3-5 pkk goygoycusuna pabuc bırakmaması gereken sağlam yazar. koymuştur oturttmuştur ki zıp zıp zıplamaktadır karşı taraf.
15 nisan tarihli yumruk yazısı üzerine bazılarının 'ohşşff çok süfeeer yazmış, über insan, idolüm, tek geçerim, umudumuz yılmaz, son sözüm yılmaz özdil' içerikli yazılar döktürmesi ne gariptir.

bu ülkede hangi aklı selim insan pkk'nın terörist olmadığını söyleyebilir. zaten aksini düşünen bizzat teröristtir ya da yandaşıdır. bu tesbiti sanki sadece kendisi yapmış gibi ortaya çıkıp şovalyeceliğe savunuyor yılmaz bey. ne kahraman ama! halihazırda coşmuşken tüm sorunlarımızı halledecek çözüm önerilerini de sıralasaymış. bu kadar basit yani!

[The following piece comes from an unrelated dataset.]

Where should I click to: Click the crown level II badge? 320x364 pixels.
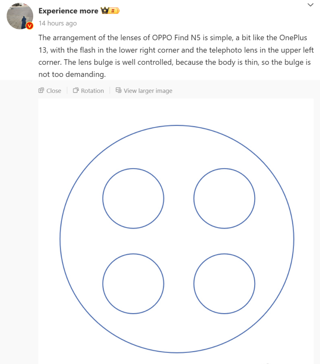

terörizm bu ülkenin sırtına yapışmış bir kene gibi kaç yıldır kanımızı emiyor. kaç tane şehit verdik. askeri operasyonlar yapılıyor, devlet sosyal atılımlarla da sorunun çözümü için bir şeyler üretiyor. terörist gizli düşmandır. savaş olsa düşmanın nerede olduğunu, nereden geleceğini bilirsin. ama terörizm böyle bir şey mi? kahpeliktir terörizm, pisliğini dağda da kusabilir şehrin ortasında da. sorunun çözümü de her zaman topla tüfekle olmaz. bir süreçtir bu.

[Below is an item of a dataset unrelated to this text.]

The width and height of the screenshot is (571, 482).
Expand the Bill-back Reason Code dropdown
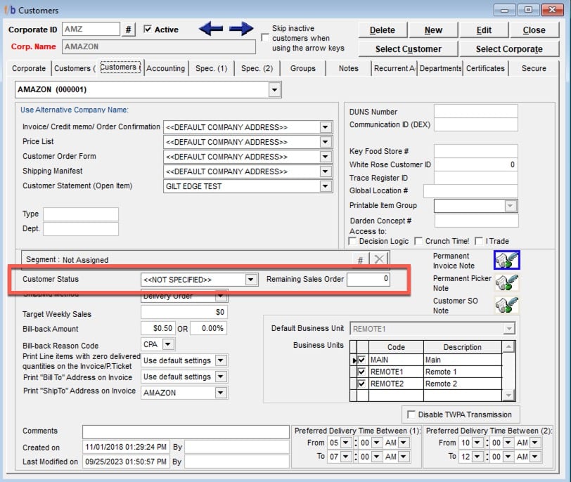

yahu bu yumruk olayı bu kadar mı kötü analiz edilebilir. bir gazeteci yaşanan bir gelişmeye bu kadar mı sığ bakabilir, bu kadar mı şovenist yaklaşabilir. sen bir yumrukla bunu hallettiğimizi mi düşünüyorsun? bununla rahatladın mı? çok mu vatansever olduğunu düşünüyorsun?

devlet bahçeli gibi at ipi halkın üstüne.

seni gazeteci deyip oraya getirenlere de şakşakçılığını yapanlara da yazıklar olsun!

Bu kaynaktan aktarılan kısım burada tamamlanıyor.